Northern water snakes do not have a uniform appearance, which adds to the confusion about their identity. They get darker as they age. Old snakes appear completely black, with dark, crescent-shaped spots on their bellies. Younger snakes have dark crossbands on their necks and reddish-brown blotches on their light-colored bodies.

Given the frequent phone calls, one might think that Andrews and Marchand would know everything there is to know about the snake, but there are some gaps in the species’ range map. Biologists depend primarily on reports from the public to know where reptiles and amphibians are in their respective states. In Vermont, records for northern water snakes from the Champlain Valley abound, particularly from places where many people kayak and fish, such as Shelburne Pond, Button Bay, and East Creek. But they don’t have as much data from less popular waterways.

Andrews notes that while many distribution maps show the entire state of Vermont as being within the range of the northern water snake, a more detailed view would show that it is a valley snake. It’s not in the mountains, and so is missing from the center of the state.

“From my experience they seem to like places where warm, shallow water with lots of good fish habitat and rocks come together,” says Andrews. The snakes like to be able to climb out of the water and right into the crevice of a rock. “Sometimes they use man-made structures, like a stone bridge or a fishing access with rock fill, because they provide just that.”

In New Hampshire, as well, reports of the species reflect more where observers are than where the snakes may be. It is well-documented in New Hampshire’s densely-populated southeastern corner. It is not found in the White Mountains, but otherwise it appears to be so common throughout the state that Marchand sometimes forgets to note every time he sees one.

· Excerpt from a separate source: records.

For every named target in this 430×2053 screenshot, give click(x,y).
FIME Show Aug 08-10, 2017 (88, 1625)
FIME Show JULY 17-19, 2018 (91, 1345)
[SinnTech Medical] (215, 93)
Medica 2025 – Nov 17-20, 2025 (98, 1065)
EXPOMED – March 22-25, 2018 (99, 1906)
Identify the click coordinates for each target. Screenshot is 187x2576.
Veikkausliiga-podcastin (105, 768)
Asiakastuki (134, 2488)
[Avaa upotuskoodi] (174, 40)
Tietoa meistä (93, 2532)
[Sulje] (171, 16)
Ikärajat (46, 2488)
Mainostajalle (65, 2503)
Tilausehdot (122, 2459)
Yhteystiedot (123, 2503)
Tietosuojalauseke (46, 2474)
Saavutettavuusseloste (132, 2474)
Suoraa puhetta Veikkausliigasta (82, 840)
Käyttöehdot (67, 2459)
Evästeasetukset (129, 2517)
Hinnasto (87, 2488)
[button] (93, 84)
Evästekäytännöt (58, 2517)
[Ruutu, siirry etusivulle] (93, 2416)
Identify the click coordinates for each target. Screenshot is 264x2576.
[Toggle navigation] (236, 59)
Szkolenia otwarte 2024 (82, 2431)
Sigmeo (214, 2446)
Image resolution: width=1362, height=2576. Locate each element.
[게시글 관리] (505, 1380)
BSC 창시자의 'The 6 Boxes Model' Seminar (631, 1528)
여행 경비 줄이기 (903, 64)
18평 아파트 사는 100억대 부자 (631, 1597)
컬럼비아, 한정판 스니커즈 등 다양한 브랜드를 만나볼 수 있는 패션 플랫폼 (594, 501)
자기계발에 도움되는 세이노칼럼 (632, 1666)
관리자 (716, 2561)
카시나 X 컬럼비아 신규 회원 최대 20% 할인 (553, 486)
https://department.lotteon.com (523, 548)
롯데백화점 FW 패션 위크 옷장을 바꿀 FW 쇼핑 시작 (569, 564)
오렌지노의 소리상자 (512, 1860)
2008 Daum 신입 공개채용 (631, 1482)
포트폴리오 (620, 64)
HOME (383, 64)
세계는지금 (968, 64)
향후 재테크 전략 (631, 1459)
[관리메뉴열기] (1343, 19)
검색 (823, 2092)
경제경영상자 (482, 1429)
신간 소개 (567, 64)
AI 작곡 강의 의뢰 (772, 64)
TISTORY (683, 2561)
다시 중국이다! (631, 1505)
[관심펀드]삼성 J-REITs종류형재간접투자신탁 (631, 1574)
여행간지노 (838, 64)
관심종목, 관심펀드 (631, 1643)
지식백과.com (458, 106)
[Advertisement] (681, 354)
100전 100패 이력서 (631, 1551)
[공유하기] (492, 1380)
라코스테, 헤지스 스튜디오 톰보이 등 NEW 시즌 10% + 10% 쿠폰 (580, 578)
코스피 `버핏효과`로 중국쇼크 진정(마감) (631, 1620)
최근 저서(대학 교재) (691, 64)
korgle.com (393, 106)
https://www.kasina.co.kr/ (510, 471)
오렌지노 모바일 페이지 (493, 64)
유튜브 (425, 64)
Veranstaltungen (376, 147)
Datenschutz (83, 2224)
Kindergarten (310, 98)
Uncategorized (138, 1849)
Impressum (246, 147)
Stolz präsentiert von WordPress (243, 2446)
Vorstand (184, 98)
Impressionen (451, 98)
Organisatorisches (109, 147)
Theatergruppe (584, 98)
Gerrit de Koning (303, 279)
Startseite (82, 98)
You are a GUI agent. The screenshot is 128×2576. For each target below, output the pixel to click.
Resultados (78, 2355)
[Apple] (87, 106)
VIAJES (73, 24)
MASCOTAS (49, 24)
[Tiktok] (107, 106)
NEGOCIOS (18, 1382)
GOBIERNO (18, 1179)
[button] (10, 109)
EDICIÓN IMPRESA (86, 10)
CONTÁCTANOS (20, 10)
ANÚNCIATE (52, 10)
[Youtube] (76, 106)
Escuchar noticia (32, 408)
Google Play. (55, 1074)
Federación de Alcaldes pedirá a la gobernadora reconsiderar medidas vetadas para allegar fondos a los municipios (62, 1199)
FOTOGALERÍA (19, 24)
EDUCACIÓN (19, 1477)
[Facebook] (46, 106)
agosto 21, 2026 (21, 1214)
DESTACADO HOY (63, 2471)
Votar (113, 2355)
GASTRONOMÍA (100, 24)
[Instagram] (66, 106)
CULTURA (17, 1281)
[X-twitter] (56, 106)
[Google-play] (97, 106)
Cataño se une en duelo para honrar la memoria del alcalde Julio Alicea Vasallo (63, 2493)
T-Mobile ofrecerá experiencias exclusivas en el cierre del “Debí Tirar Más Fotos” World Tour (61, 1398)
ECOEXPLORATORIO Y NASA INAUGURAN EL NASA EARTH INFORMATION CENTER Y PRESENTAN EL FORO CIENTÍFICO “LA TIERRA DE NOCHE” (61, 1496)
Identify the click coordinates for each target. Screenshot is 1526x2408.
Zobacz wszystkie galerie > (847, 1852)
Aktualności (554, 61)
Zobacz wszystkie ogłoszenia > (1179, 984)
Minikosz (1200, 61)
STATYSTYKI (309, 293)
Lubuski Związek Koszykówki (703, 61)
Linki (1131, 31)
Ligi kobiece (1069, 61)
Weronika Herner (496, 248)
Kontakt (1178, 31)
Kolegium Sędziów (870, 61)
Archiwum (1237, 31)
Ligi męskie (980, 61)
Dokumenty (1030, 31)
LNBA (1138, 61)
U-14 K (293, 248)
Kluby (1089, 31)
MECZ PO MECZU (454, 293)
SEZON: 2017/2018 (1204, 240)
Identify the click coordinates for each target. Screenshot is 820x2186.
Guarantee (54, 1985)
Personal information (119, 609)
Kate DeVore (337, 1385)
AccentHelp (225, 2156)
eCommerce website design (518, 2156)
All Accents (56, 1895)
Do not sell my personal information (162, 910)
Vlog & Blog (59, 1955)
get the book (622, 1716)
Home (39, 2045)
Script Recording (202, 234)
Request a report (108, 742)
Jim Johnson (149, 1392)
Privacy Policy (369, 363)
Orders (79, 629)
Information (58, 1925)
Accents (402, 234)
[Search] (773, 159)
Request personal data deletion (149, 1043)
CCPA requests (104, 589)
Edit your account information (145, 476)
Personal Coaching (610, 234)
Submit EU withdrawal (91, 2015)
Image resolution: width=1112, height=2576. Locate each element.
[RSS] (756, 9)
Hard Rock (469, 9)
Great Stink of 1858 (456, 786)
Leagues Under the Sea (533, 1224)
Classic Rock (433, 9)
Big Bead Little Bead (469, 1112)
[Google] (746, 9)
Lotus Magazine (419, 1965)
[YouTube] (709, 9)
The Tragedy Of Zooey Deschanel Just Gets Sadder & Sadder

It surprises Andrews, though, that there have been no confirmed reports of the northern water snake along the Connecticut River. The snake can find everything it likes there: water, fish, and rocks. And Massachusetts records seem to indicate water snakes in the Connecticut’s southern waters. However, records stop north of Vernon, Vermont. There have been a couple of recent reports from Rockingham, Vermont, but without photos they can’t be confirmed.

Are there northern water snakes along the Connecticut River in our region? That’s a question that Marchand and Andrews can only answer with your help. The best time to look for the snakes, Andrews says, is April, when cold water and warm air entice them to bask in the sun outside their winter dens with little vegetation to hide them from view. The second best time to look is right now – in September and October. The snakes slither overland to their denning locations, which are deep in rock crevasses, and bask in full view on warm days.

In New Hampshire, the Reptile and Amphibian Reporting Program (RAARP) website links to three ways to report snakes. In Vermont, you can file a report of a water snake sighting here. Photos are helpful.

Madeline Bodin is a writer living in Andover, Vermont.

 
Discussion
  1. Joe Steiniger → in Schroon Lake, NY
    Oct 07, 2013

    They may not be dangerous, but they are most assuredly aggressive (for their tiny little teeth). I have been chased off of my dock (on an Adirondack pond) more than once. They are common on local ponds, and bask on logs (or docks) along the pond edges. I took a picture this summer of three Northern water snakes basking together in the lower branches of a cedar tree at the water’s edge.

  2. John Snell → in Montpelier, VT
    Oct 07, 2013

    What other snakes might commonly be found in the water in Vermont? I watched an unidentified snake in Chickering Bog (East Montpelier) last summer.

  3. JIm Andrews → in VT Reptile and Amphibian Atlas, Salisbury, VT
    Oct 10, 2013

    In response to John’s question, all our (north eastern) snakes can swim and are sometimes seen in water, but watersnakes are master swimmers that can dive, hide under submerged rocks, chase fish underwater, or swim with only their heads out. The size and coloring of the snake would help to determine the species.  A large adult watersnake could be 3-4 feet long and as large around as your wrist.

    In response to Joe, I have never had that experience, but watersnakes are very curious.  I have had them come right up to me to see if I was food.  Once they checked me out they left.